[[ RECORDED INFORMATION open ]]
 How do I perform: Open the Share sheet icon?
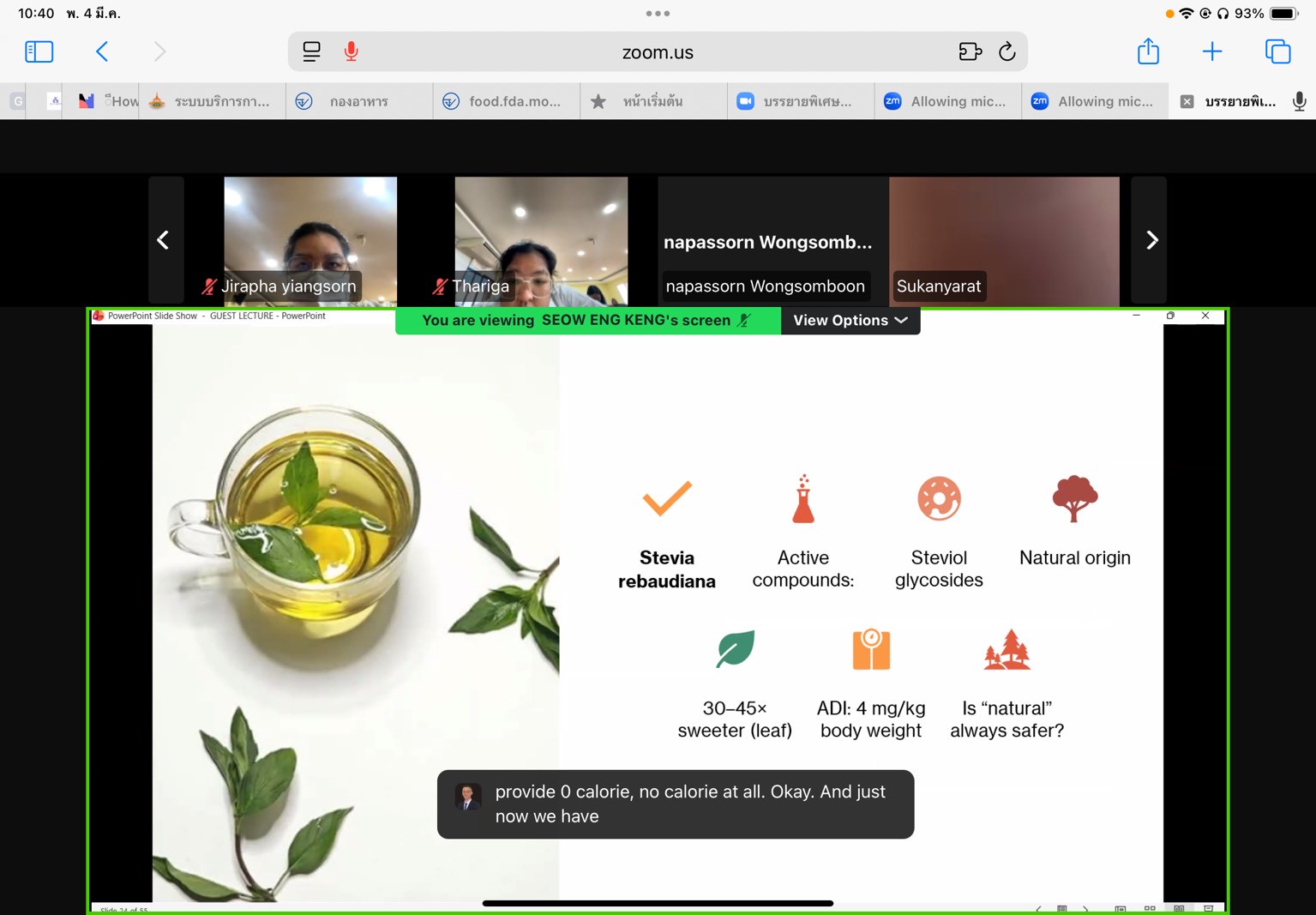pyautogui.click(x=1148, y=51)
[[ RECORDED INFORMATION closed ]]
[[ RECORDED INFORMATION open ]]
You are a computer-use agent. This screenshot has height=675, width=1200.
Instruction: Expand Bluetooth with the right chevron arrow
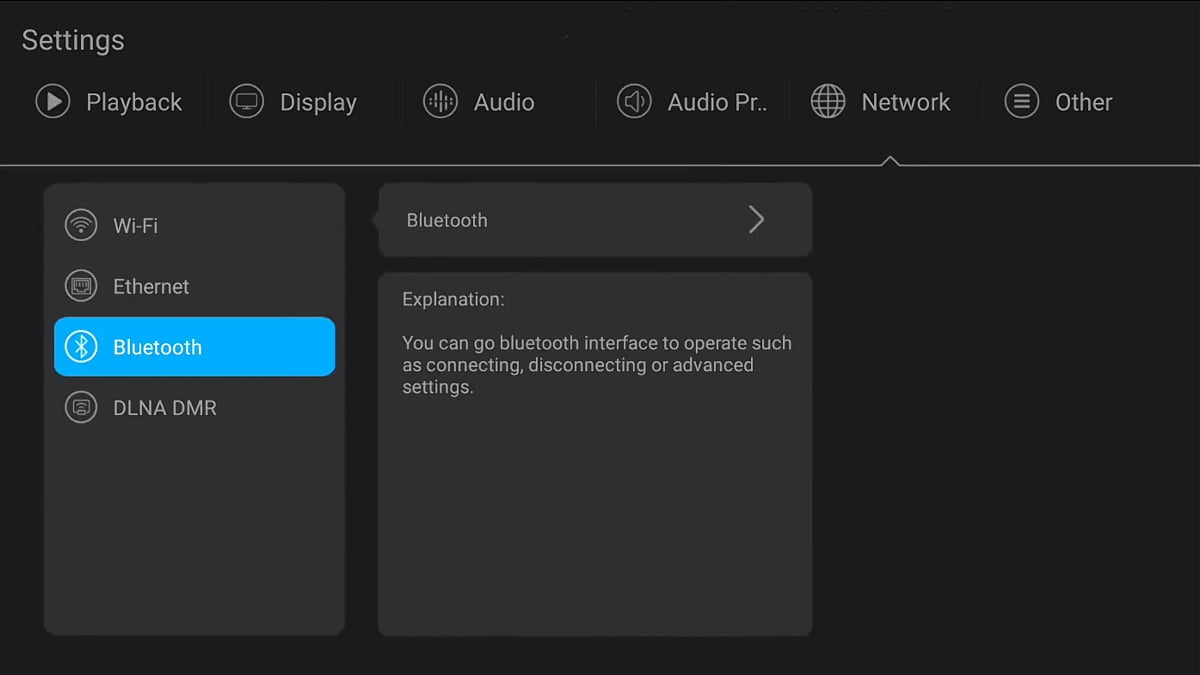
[[ RECORDED INFORMATION closed ]]
[[ RECORDED INFORMATION open ]]
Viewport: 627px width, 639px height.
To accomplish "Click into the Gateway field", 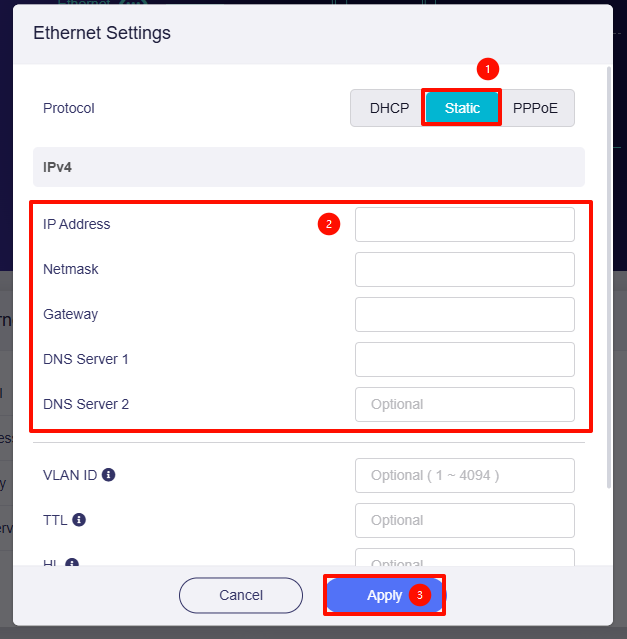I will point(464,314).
[[ RECORDED INFORMATION closed ]]
PROBLEM TO SOLVE: Reproduce every line from the listing above that holds the word "width".

WRITTEN REPLY:
You are a computer-use agent. This screenshot has height=675, width=1200.
Viewport: 627px width, 639px height.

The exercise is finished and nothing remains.